Para provar que as empresas apenas enviam mensagens automáticas em resposta a reclamações enviadas pelos usuários, recentemente um consumidor postou em um site voltado a esse tipo de publicação uma receita de costela no bafo. A empresa em questão retornou com o seguinte: "Prezado consumidor, seu caso é muito importante para a (nome da empresa). Entretanto, para um atendimento mais satisfatório e eficaz, solicitamos que entre em contato com os nossos canais oficiais (…)." O caso ganhou as redes sociais e foi apoiado pelo site de reclamações.

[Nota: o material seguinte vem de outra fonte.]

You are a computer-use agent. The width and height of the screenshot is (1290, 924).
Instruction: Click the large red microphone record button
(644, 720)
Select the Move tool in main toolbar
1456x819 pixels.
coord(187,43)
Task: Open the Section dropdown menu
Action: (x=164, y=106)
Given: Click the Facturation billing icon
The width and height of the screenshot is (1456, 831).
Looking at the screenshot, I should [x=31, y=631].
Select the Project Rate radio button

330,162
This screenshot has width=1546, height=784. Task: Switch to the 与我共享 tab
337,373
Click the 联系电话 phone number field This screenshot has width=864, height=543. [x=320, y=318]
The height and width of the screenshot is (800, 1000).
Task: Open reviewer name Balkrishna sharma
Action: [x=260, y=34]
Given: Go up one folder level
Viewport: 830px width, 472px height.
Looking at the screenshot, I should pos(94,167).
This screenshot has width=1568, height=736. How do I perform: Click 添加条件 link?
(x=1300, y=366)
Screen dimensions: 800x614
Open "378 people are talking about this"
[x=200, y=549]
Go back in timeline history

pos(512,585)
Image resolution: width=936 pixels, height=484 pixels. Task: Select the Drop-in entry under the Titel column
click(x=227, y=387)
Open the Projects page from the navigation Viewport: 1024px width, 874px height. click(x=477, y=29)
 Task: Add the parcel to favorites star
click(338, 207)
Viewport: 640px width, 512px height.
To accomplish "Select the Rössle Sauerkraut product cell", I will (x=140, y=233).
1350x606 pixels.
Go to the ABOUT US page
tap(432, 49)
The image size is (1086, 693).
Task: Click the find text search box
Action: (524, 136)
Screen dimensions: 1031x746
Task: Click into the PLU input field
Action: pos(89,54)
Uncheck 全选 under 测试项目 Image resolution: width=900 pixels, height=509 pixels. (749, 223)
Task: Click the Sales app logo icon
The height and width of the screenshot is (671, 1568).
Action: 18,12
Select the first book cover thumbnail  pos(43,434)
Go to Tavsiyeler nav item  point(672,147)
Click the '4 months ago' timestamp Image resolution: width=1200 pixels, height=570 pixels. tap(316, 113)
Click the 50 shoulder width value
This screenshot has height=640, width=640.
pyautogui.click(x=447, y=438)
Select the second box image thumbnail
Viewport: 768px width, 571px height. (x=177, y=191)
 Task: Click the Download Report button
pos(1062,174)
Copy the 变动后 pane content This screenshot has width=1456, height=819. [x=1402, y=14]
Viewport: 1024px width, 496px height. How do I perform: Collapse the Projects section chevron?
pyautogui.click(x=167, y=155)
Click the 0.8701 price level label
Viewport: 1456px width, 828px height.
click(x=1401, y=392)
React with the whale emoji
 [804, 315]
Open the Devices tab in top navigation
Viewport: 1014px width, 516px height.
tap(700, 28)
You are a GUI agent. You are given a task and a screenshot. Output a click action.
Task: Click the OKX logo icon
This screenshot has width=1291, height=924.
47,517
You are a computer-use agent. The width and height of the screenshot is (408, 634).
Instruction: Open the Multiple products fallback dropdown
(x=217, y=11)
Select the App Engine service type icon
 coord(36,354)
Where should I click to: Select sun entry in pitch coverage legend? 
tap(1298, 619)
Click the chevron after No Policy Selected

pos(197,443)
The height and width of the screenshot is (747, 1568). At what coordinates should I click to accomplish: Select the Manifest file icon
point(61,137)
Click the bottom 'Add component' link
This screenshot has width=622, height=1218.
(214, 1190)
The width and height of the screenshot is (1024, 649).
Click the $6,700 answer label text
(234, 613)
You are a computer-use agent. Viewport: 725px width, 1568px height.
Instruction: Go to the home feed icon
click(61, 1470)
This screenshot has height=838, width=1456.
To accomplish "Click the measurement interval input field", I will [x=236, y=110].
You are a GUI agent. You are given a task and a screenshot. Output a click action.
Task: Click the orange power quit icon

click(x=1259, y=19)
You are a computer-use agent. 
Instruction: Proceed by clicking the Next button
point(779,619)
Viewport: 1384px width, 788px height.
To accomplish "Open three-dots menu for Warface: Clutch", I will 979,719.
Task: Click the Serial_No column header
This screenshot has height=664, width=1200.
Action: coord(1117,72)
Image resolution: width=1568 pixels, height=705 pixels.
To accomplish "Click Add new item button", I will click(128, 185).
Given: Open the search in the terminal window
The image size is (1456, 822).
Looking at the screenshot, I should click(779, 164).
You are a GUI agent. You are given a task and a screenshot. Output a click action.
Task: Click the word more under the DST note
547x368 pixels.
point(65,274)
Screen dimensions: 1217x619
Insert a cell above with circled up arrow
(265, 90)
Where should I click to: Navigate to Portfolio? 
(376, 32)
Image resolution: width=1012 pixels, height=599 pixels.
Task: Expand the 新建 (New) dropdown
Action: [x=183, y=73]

Tarcísio Teixeira, advogado, autor de livros e professor da Universidade Estadual de Londrina (UEL), observa que muito desse descaso de fornecedores de produtos e serviços na internet tem origem na falta de concorrência e de informações que levam à fiscalização. Junto com Marcel Leonardi, da Google, Teixeira foi palestrante no evento realizado pela OAB-Londrina.
Ele lembra, no entanto, que o decreto 7.962 de 2013, que regulamenta o Código de Defesa do Consumidor (CDC), estabelece que fornecedores de produtos e serviços pela internet precisam deixar um canal de atendimento aberto ao consumidor. Caso recebam uma mensagem por este canal, a confirmação de recebimento da mensagem deve ser imediata, e a resposta ao problema do consumidor deve ser apresentada em até cinco dias.

Denúncia
Nos casos em que a empresa não segue estas regras, o consumidor deve fazer a denúncia nos órgãos de defesa do consumidor, sobretudo nos Procons. É dessa maneira que esses órgãos estarão aptos a fiscalizar mais de perto as empresas que violam continuamente os direitos do consumidor. "Na medida que a empresa vai entrando nas estatísticas e que aquele problema vai se repetindo, o Procon aplica multas, e as multas são pesadas. O Procon não fica entrando em sites para ver a incidência e tomar medidas. Para efeitos de comércio eletrônico, é preciso haver a denúncia dos consumidores."
Por outro lado, ele destaca que a falta de concorrência em alguns segmentos do mercado retarda a qualidade no atendimento ao consumidor. "Tem alguns segmentos em que há um certo oligopólio. Pegue o caso da telefonia móvel, planos de saúde. Em alguns segmentos com pouca concorrência, as empresas não dão muita trela ao consumidor porque ele vai espernear, mas no fundo não tem muito para onde correr. Isso poderia ser resolvido de melhor maneira se houvesse concorrência. Com concorrência, quanto maior o número de agentes econômicos naquele segmento, menor o custo e maior a qualidade."

Evento
O evento realizado pela OAB-Londrina, com o tema "Empresas, Negócios, Internet e Inovações Jurídicas", teve o objetivo de "aproximar advogados e comunidade à cultura digital", disse o coordenador da Comissão de Direito Digital, Thalles Takada. "Faltam informações sobre isso para leigos e até para quem é do Direito. A sociedade muda muito mais rápido que a legislação." (M.F.C.)